Dylan peeked at my phone again, catching a glimpse. “Damsel, that’s ridiculous.”

Just then another email arrived from Daphne with the subject line Ignore my last email!!!!!! I opened it and read her begging me not to read that terrible post and how she should have finished reading it before sending. Too late.

“Damsel,” Dylan said, hearing my heavy exhale for what it was: the desire for blog posts like this to disappear from the Internet. “You must develop a thicker skin. Trust me, this kind of thing has nothing to do with you and everything to do with selling adverts. And it won’t stop. At least not until the next exciting thing comes along.”

I nodded. In a few short months I’d come to need him, to want him, to not be able to envision my life without him, but things like this—this litany of ways in which we were different, our worlds were different—nagged at me, frayed the edges of my confidence that those differences didn’t matter.
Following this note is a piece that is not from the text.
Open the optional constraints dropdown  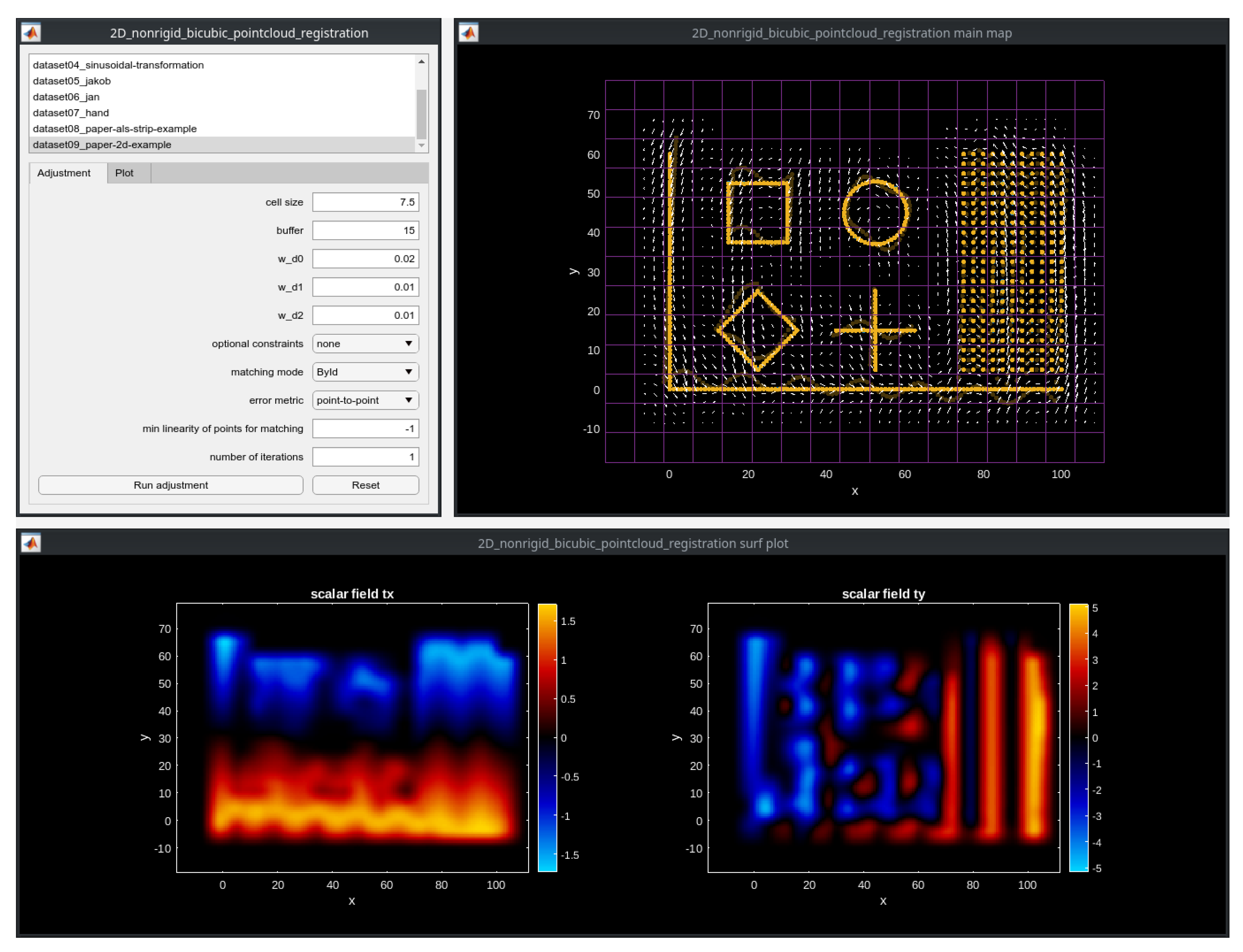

He would always be the one born to be a duke, and I would always be the one born to be a normal person, someone for whom Botox would be out of the question. I could never go back to pre-Dylan, but there was a part of me that didn’t know what it meant to go forward.

Dylan interrupted my ruminating—his soft fingers stroking my leg. I realized that the car had stopped. We were pulled over to the side of the road. I looked at him, wondering what was happening, and he swiftly lifted me and pulled me over the console so I was straddling his lap.

He held my face in both of his hands, forcing me to look right at him. He kissed me firmly on the lips, slow, warm, and with total conviction.

“Number seven. Nothing. Dylan Hale wants Lydia Bell in the exact package, the exact character, and the exact delightful attire in which she arrived on British soil.” His hand was now playing with my shirt and creeping up under it towards my breast. “Trust me, damsel. Thicker skin.”

I nodded and inhaled just in time before his lips met mine. His tongue pried my lips apart and coaxed me into the kiss. He refused to let my mind wander back to that blog post and instead, with every flick of his tongue, with every movement of his lips, with every stroke of my skin, insisted that I be right there with him. Only with him. If only I could stay in that kissing world forever.